Mesenchymal stem cells (MSCs) display unique homing and immunosuppression features which make them promising candidates for cell therapy in inflammatory disorders. It is known that C-X-C chemokine receptor type 4 (CXCR4, also known as CD184) is a critical receptor implicated in MSCs migration, and the protein programmed death ligand-1 (PD-L1) is involved in MSC's immunosuppression. However, it remains unclear how the molecular mechanisms regulate PD-L1 expression for migration and immunosuppression of MSCs under the inflammatory microenvironment.

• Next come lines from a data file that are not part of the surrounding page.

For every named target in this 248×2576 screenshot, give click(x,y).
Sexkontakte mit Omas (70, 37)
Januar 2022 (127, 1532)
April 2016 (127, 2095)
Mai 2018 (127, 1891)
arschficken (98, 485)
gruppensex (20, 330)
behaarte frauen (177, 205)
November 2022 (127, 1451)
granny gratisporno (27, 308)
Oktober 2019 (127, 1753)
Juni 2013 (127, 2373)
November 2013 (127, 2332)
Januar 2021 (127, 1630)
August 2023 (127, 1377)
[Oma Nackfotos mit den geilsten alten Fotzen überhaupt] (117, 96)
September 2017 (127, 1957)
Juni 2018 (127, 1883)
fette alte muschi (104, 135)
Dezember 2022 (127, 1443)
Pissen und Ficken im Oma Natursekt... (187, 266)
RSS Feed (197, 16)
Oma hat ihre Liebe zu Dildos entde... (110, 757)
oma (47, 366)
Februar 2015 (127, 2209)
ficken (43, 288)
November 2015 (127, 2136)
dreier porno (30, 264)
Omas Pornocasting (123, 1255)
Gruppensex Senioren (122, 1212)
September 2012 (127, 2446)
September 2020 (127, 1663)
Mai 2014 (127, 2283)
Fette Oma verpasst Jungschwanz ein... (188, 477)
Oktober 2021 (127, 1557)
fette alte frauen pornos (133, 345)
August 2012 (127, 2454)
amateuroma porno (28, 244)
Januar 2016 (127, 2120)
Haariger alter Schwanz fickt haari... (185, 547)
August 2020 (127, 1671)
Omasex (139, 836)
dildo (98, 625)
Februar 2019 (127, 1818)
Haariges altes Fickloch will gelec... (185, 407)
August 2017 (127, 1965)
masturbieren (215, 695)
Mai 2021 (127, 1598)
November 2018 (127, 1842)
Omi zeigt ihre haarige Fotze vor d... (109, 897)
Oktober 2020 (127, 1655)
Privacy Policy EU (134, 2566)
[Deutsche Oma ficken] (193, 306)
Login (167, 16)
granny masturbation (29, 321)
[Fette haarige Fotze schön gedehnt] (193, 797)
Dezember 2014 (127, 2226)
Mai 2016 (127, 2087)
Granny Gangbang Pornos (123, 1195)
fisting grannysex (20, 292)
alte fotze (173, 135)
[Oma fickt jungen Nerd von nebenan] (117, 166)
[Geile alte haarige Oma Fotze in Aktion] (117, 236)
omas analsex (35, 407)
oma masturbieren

In this article, we used the human adipose-derived mesenchymal stem cells (hADMSCs) treated with lipopolysaccharide (LPS) as an in vitro inflammatory model to explore the roles of PD-L1 on the migration and immunosuppression of MSC. Our results demonstrate that in hADMSCs, LPS significantly increased PD-L1 expression, which mediated the migration of the LPS-treated hADMSCs via CXCR4. In addition, we found that the increased PD-L1 expression in the LPS-treated hADMSCs inhibited B cell proliferation and immunoglobulin G secretion through nuclear factor-κB. Our study suggests that the PD-L1 plays critical roles in the homing and immunosuppression of MSCs which are a promising cell therapy to treat inflammatory diseases.